Work instructions> Report all lines of the data below that hold the word "accomplish".

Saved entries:

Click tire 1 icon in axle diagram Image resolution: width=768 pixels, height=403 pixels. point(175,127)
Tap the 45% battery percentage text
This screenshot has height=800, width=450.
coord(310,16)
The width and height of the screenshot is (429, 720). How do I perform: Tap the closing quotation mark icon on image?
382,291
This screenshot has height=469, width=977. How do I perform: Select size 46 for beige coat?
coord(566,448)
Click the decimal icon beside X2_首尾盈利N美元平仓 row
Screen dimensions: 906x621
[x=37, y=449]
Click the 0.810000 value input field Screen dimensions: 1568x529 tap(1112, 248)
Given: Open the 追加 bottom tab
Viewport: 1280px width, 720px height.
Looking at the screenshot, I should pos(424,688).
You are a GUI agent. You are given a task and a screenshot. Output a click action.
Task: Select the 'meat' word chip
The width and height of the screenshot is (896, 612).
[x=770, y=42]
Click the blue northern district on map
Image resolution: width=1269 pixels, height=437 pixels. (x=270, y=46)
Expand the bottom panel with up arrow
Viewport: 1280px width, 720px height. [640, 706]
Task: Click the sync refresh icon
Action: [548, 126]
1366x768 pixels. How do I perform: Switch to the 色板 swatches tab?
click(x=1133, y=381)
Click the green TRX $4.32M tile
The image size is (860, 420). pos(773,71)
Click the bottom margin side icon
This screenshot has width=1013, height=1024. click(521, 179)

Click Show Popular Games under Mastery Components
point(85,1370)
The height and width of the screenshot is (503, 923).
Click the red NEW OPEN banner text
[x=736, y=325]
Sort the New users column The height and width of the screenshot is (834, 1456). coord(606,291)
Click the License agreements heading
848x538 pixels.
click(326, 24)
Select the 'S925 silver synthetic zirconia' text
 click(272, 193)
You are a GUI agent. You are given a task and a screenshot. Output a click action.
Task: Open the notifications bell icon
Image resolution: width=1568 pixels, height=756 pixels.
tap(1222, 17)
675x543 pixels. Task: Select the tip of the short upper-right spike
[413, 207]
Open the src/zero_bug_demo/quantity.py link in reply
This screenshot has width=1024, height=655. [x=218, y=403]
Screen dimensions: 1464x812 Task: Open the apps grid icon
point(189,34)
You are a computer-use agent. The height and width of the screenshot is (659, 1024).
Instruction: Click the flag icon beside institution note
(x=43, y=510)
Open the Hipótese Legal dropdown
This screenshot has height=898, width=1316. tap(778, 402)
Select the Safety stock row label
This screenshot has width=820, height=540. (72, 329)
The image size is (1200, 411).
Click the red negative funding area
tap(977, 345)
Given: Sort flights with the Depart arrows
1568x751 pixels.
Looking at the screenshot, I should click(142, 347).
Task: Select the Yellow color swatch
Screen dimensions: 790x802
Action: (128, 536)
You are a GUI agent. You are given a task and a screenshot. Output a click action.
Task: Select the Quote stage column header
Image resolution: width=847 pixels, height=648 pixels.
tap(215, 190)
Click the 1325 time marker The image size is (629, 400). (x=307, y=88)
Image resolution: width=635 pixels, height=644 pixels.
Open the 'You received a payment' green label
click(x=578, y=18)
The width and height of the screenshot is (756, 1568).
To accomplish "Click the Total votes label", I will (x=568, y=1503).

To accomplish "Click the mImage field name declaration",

Result of this exercise>
To accomplish "Click the Total votes label", I will (x=568, y=1503).
To accomplish "Click the mImage field name declaration",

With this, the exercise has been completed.